その後、日向は負傷した木吉を奮い立たせ、来年日本一になることを共に誓った。
帝光編(23-25巻/テレビアニメ63Q-66Q)
黒子は小学校5年生頃に、テレビの試合に触発されてバスケを始める。
後に他校の少年で黒子よりバスケが上手かった荻原シゲヒロと共に練習をするようになる。
そして、彼の転校が決まった時、いつか全国中学の試合で戦うことを誓う。
バスケの強豪校である帝光中学校に入学するも、バスケ部の同学年は赤司・青峰・緑間・紫原・灰崎と、すぐに一軍で活躍していた強者ぞろいで、黒子は長く三軍に止まり挫折しかける。
しかし、赤司に「影が薄い」という才能を見出され、視線誘導の技術をバスケに取り入れることで、一軍に昇格。青峰を相棒(光)として異質な才能を開花させた。
2年の春、黄瀬がバスケ部へ入部。
灰崎が退部したため、レギュラーに繰り上がる。だが、青峰はその非凡の才能が開花し、周囲との実力差が開きすぎたことに絶望し、やさぐれて練習をサボるようになる。
この年の夏、帝光は苦戦しながらも全中連覇を果たす。この年、荻原のチームは敗退していたために約束は叶わなかった。

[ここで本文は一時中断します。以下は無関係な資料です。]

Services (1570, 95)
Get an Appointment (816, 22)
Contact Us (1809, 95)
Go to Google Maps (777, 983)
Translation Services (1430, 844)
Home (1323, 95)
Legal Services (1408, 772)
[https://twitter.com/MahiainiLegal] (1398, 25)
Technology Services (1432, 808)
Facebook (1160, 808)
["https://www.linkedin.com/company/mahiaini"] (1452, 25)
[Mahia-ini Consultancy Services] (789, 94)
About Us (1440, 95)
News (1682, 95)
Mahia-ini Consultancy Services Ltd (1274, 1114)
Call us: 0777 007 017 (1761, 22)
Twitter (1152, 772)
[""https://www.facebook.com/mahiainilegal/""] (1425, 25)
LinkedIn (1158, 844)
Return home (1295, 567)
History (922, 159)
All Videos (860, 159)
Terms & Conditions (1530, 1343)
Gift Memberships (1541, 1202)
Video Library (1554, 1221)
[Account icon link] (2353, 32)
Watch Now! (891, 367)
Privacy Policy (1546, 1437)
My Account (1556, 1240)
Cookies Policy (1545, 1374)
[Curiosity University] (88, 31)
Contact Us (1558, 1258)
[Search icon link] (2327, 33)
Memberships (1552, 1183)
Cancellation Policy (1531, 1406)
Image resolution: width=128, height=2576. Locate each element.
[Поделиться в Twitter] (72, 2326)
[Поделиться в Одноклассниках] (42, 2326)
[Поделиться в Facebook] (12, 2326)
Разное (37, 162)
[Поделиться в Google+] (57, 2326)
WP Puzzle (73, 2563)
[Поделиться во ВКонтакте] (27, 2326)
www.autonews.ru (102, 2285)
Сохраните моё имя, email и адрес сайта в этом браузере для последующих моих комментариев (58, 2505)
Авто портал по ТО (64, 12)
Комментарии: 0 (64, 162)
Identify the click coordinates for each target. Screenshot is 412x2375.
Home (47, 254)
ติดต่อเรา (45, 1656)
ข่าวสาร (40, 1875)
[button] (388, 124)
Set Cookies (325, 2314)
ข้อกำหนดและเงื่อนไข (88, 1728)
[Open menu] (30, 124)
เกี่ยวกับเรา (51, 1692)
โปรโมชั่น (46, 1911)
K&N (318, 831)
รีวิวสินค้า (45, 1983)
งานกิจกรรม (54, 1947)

全中連覇後、監督・白金耕造が病床に伏す。その後、理事長は「キセキの世代」を特別扱いするようになる。
それと同時に緑間・黄瀬・紫原・赤司の才能も開花、さらに赤司は別人のように豹変する。
やがて青峰に加え紫原も練習をサボリがちになり、相手チームへの誠意を失う。
黒子は彼らのプレイスタイルに失望するも、それを止めることはできずにいた。
3年生になった黒子は日本のバスケに失望していた火神や創設して間もない誠凜高校バスケットボール部と邂逅する。
さらに後者のチームプレーを意識した試合を願望の眼差しで見つめる。
全中では準決勝で黒子が負傷する。
決勝を控えた荻原は黒子を見舞いに行くが、赤司と対面した際に価値観の相違が露呈してしまう。
決勝戦は帝光による遊び感覚でのプレイに荻原は絶望し、黒子もバスケから離れてしまう。
しかし、黒子は荻原の「黒子ならきっとキセキの世代を変えられる」という伝言を聞き、バスケを続ける覚悟を決める。
そして黒子はバスケ部の試合を見て憧れた誠凛高校に進学する。
続編
EXTRA GAME(EX前後編/劇場版『LAST GAME』)
誠凛がWCで初優勝してから翌年、アメリカで圧倒的な人気と実力を誇る若手ストリートバスケットボールチーム「Jabberwock」が日本へとやって来る。
だが、Jabberwockはエキシビションマッチでチーム「Strky」をボロカスに下し、さらにチームのリーダーであるナッシュ・ゴールド・Jrは日本人に対し人種差別的な発言をする。
これに怒りを燃やした相田景虎はリベンジマッチを宣言。
その後、Jabbarwockを倒すために黒子達が集まり、「キセキの世代」を中心とした特別チーム「VORPAL SWORDS」が結成される。